Could you please output only the lines from the one holding "Open the 北向资金持股比例 label" through the end of the listing below, exactly as written and without pictures?

--------------------------------------------------

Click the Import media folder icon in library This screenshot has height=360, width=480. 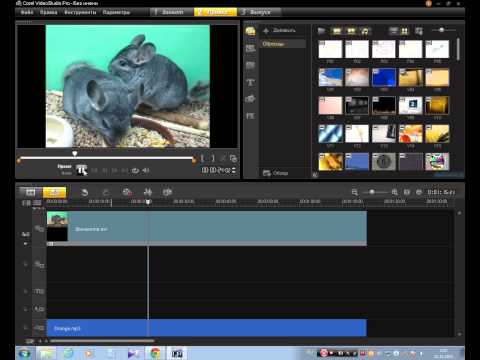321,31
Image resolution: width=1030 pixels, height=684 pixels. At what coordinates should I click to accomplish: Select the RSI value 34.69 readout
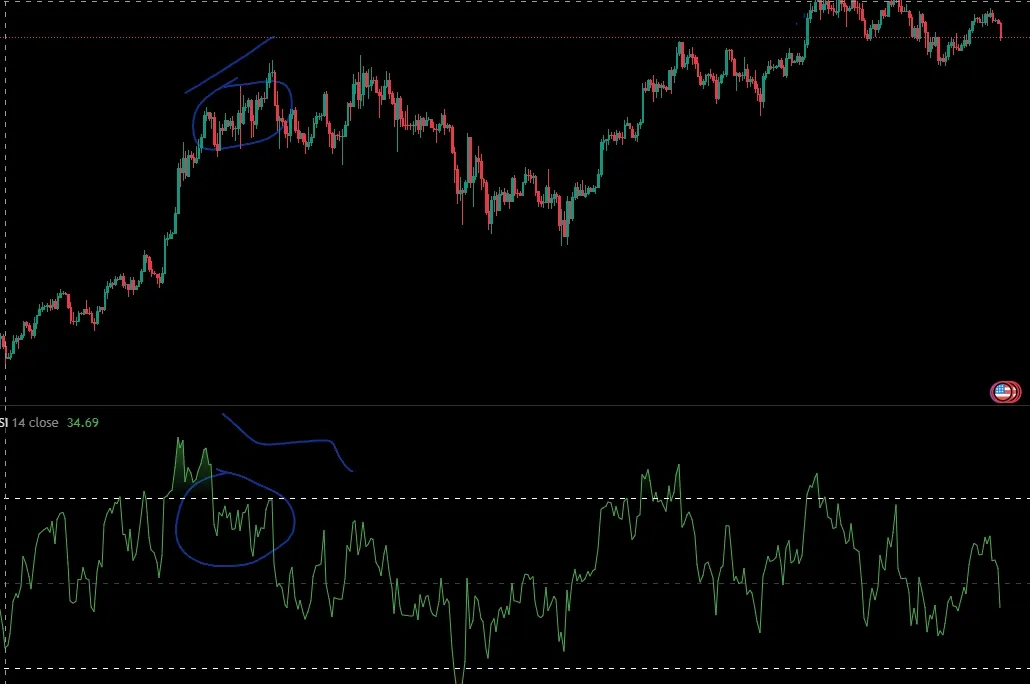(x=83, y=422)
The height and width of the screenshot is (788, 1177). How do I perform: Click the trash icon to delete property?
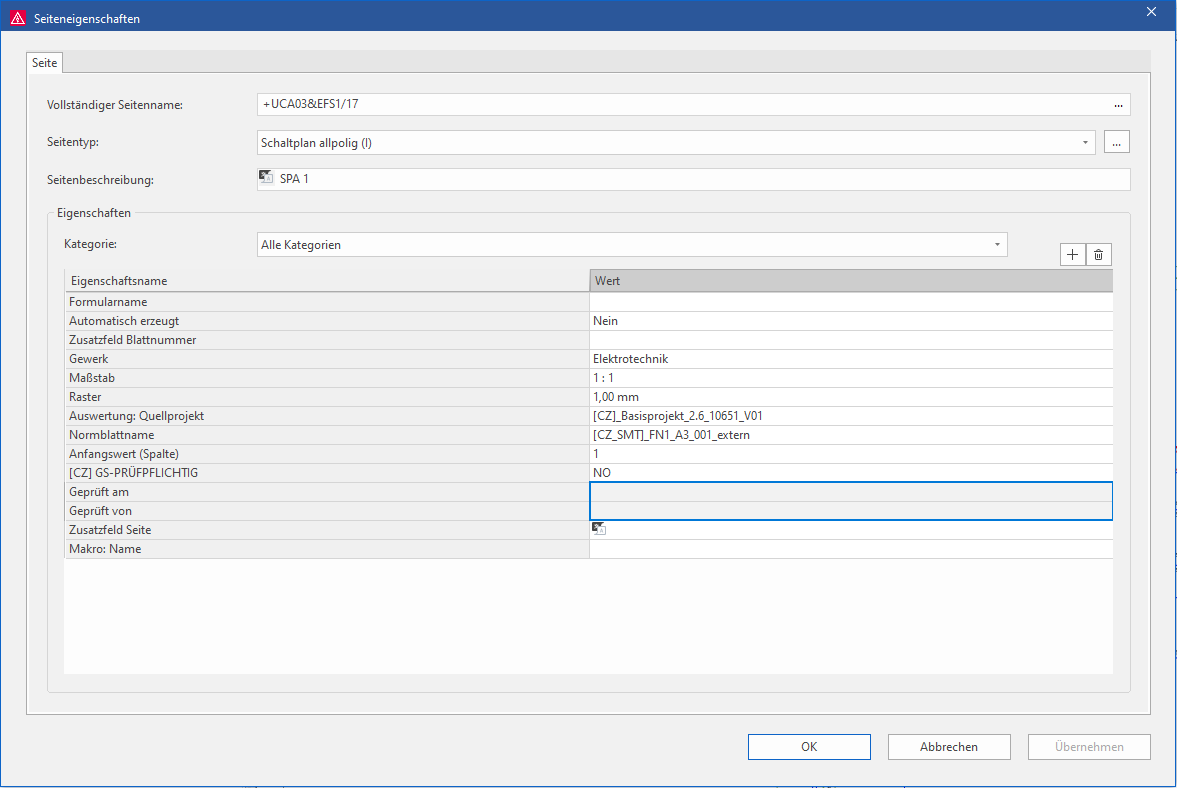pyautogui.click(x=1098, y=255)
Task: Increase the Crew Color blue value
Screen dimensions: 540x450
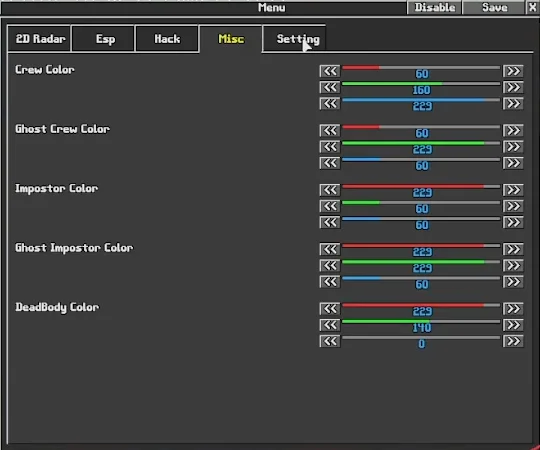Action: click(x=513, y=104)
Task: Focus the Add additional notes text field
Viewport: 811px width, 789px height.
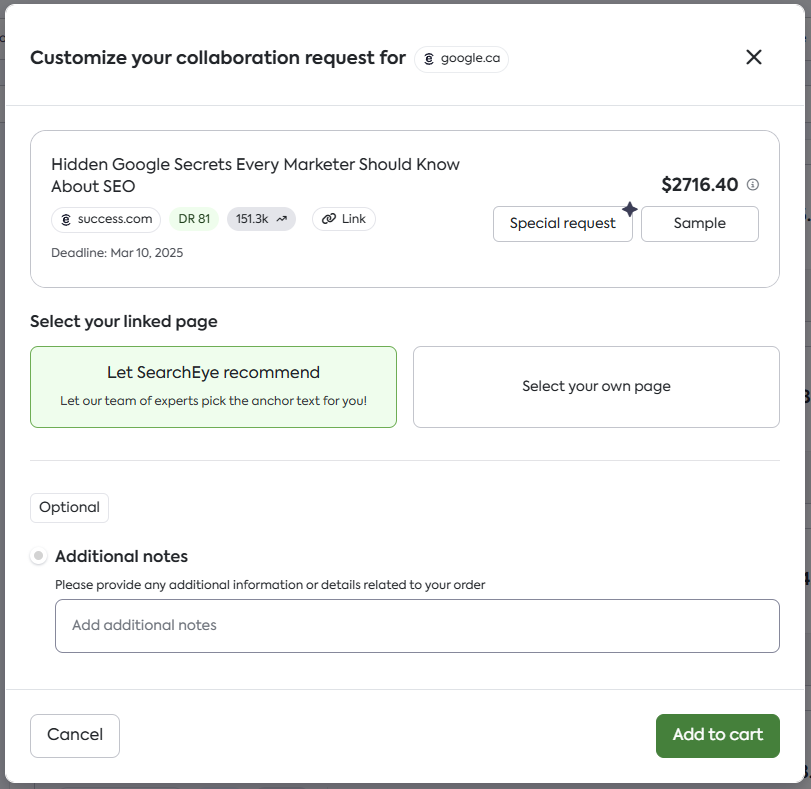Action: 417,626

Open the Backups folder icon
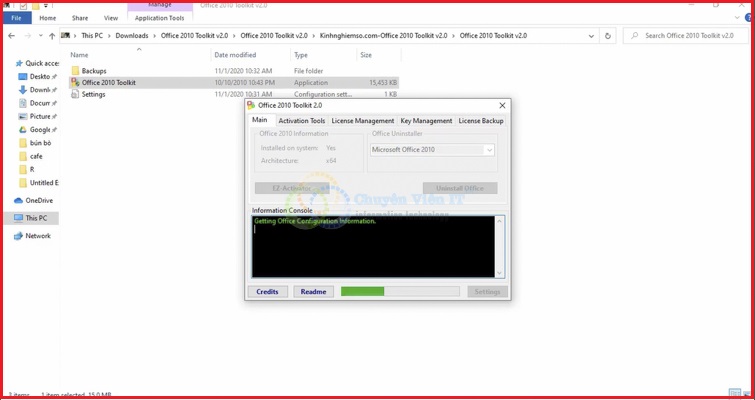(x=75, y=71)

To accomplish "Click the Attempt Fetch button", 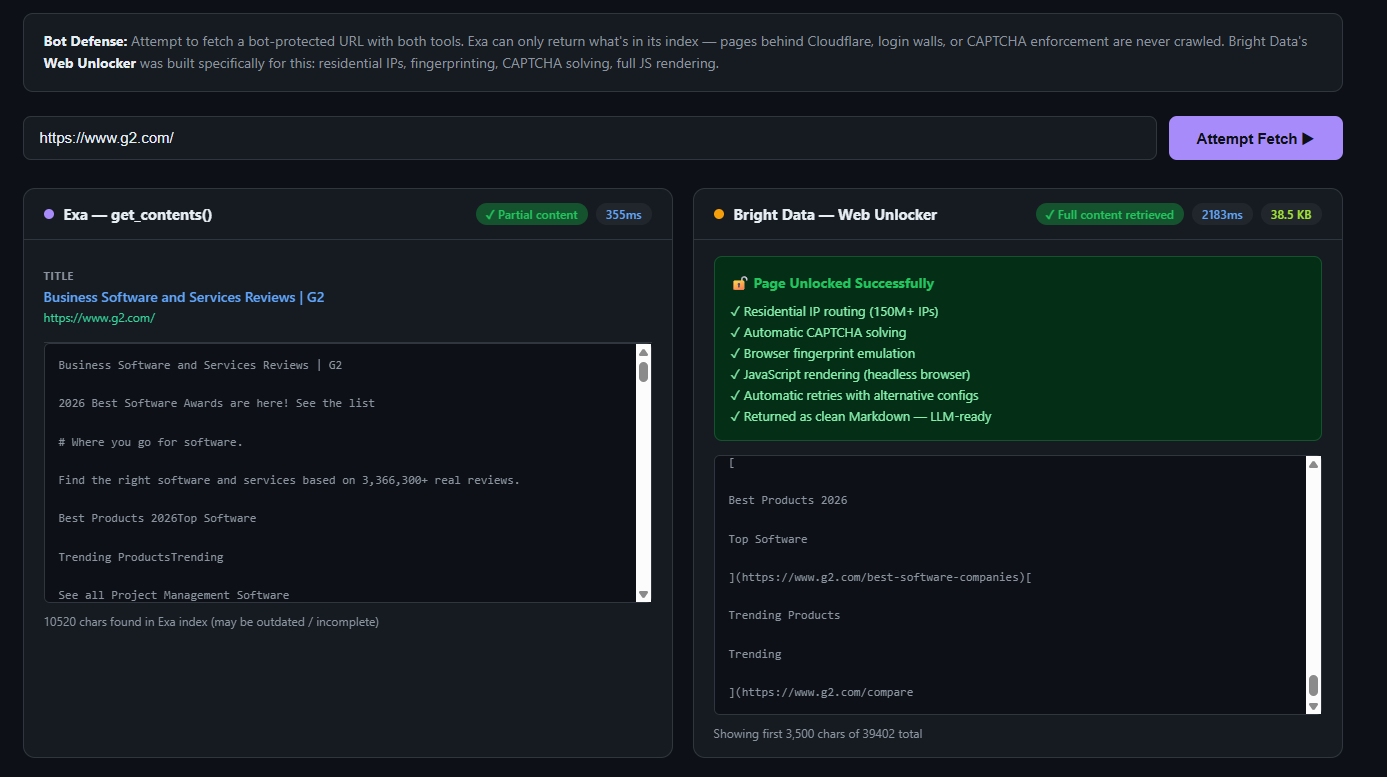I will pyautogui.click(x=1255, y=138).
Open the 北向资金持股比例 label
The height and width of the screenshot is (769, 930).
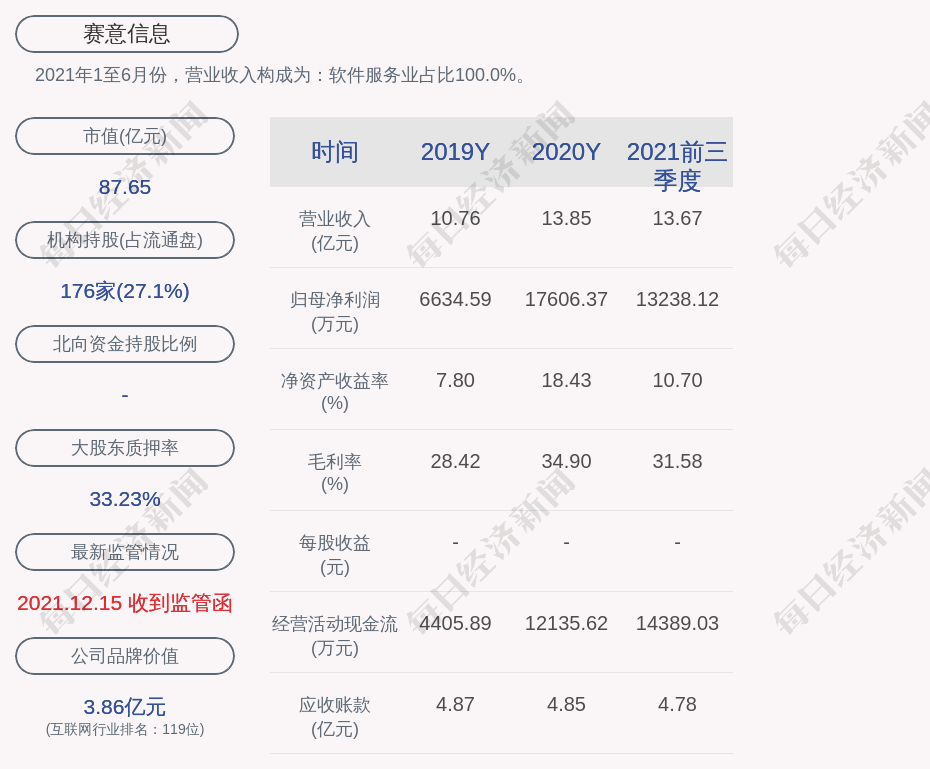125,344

--------------------------------------------------

◆ SOLUTION FOR THIS EXERCISE ◆
Open the 北向资金持股比例 label
The height and width of the screenshot is (769, 930).
125,344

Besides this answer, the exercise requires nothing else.